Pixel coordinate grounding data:
'''

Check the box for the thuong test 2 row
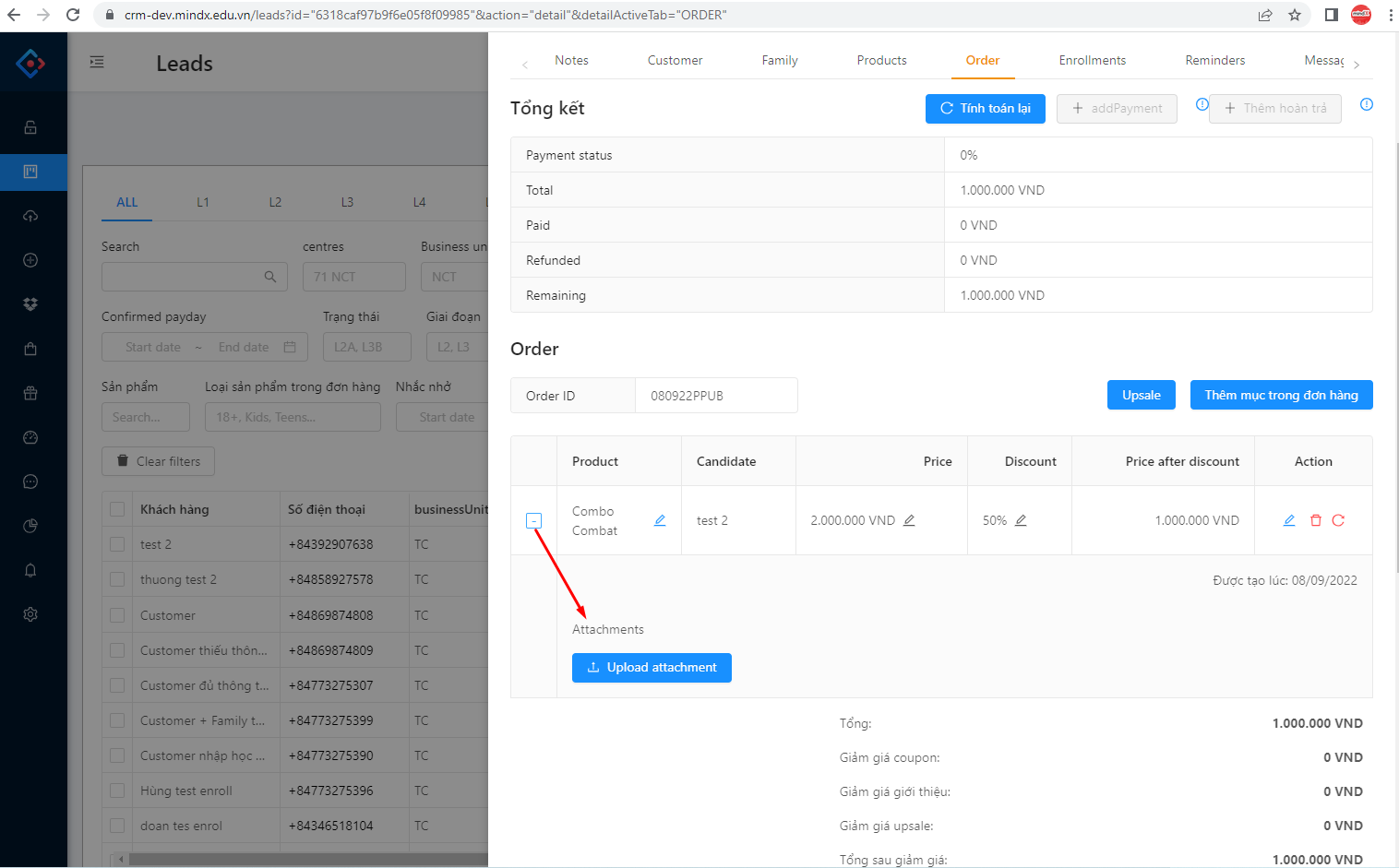Viewport: 1399px width, 868px height. pyautogui.click(x=117, y=579)
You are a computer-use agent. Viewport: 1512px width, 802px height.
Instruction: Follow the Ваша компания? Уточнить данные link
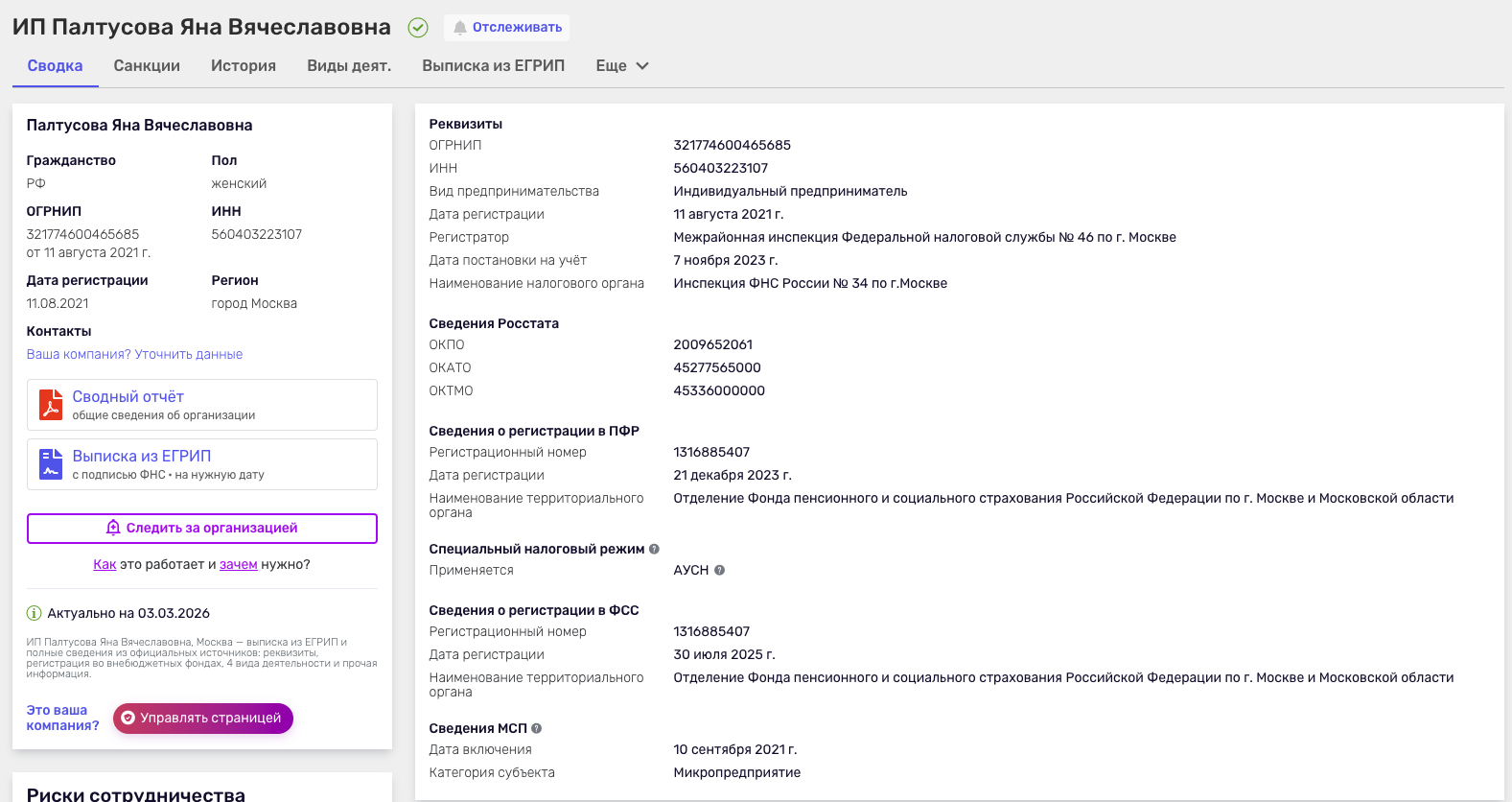tap(134, 354)
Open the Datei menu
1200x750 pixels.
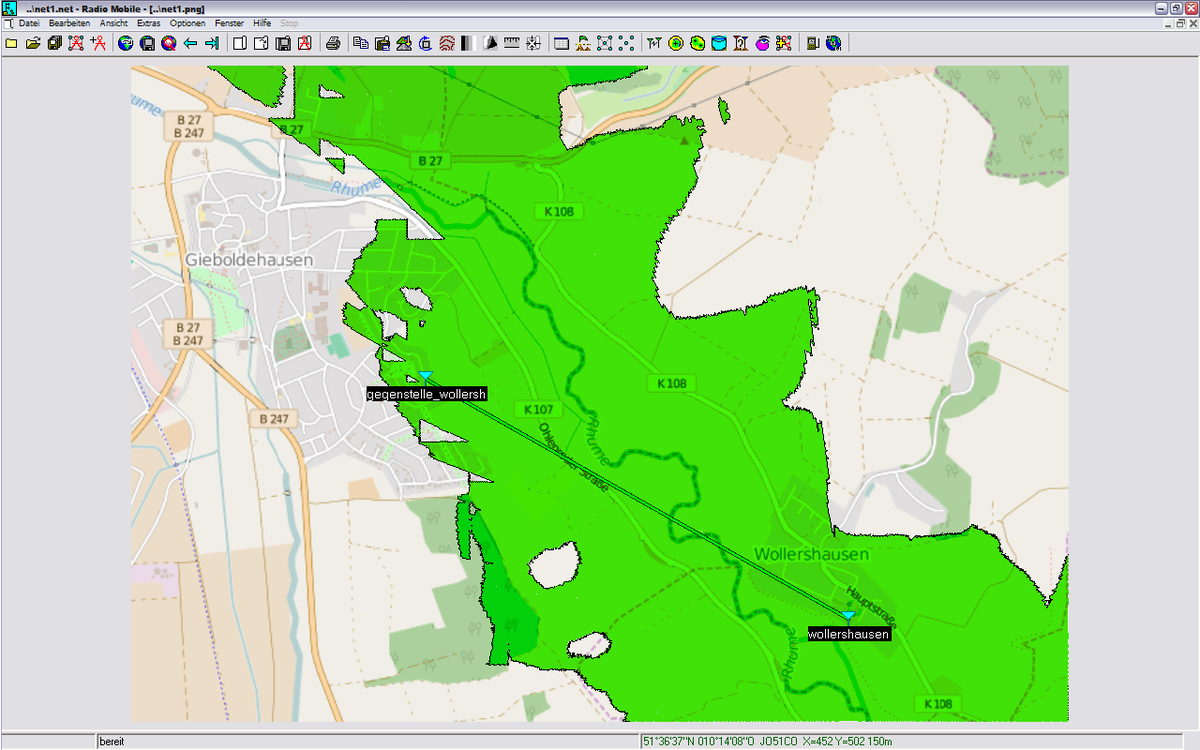pos(28,22)
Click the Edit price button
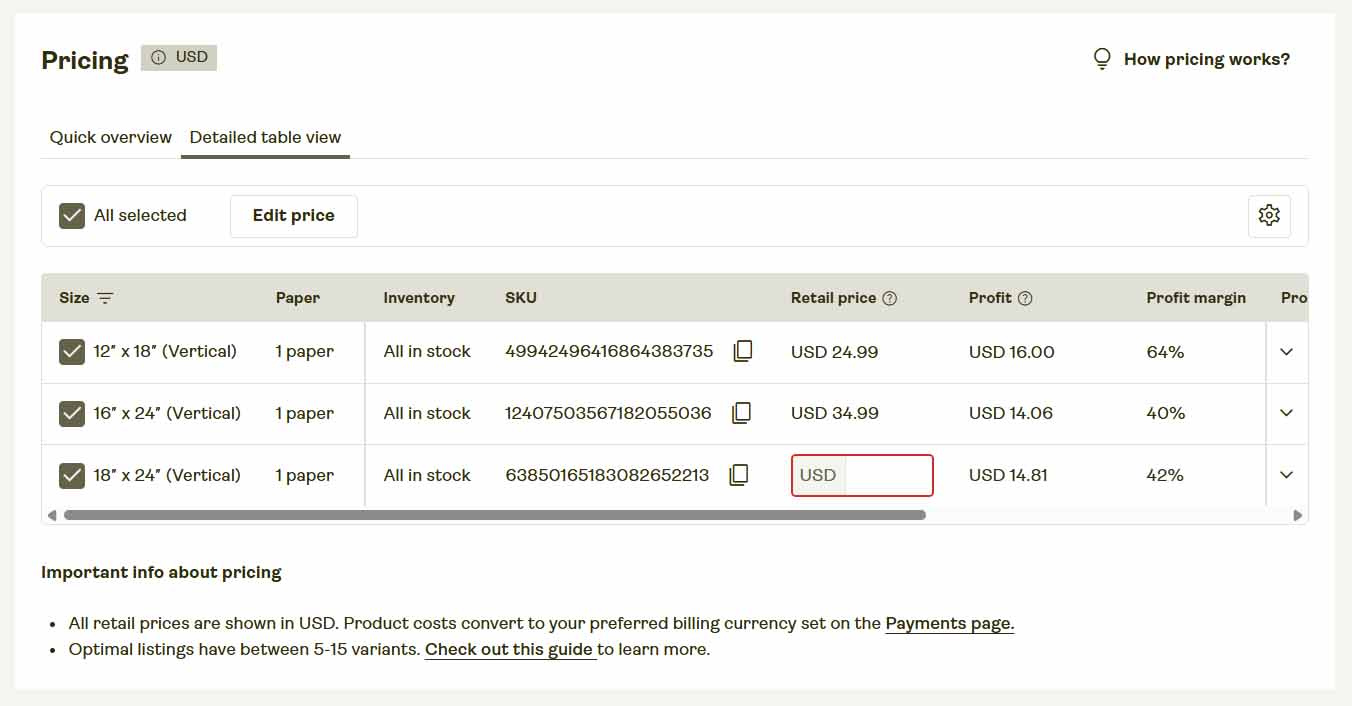The image size is (1352, 706). (293, 215)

'''

Write out again, exactly, each line from the one with "Open the Datei menu" to the end of the entries. No pictures go in.

=== Task solution ===
Open the Datei menu
1200x750 pixels.
pos(28,22)
Click the Edit price button
The image size is (1352, 706). (293, 215)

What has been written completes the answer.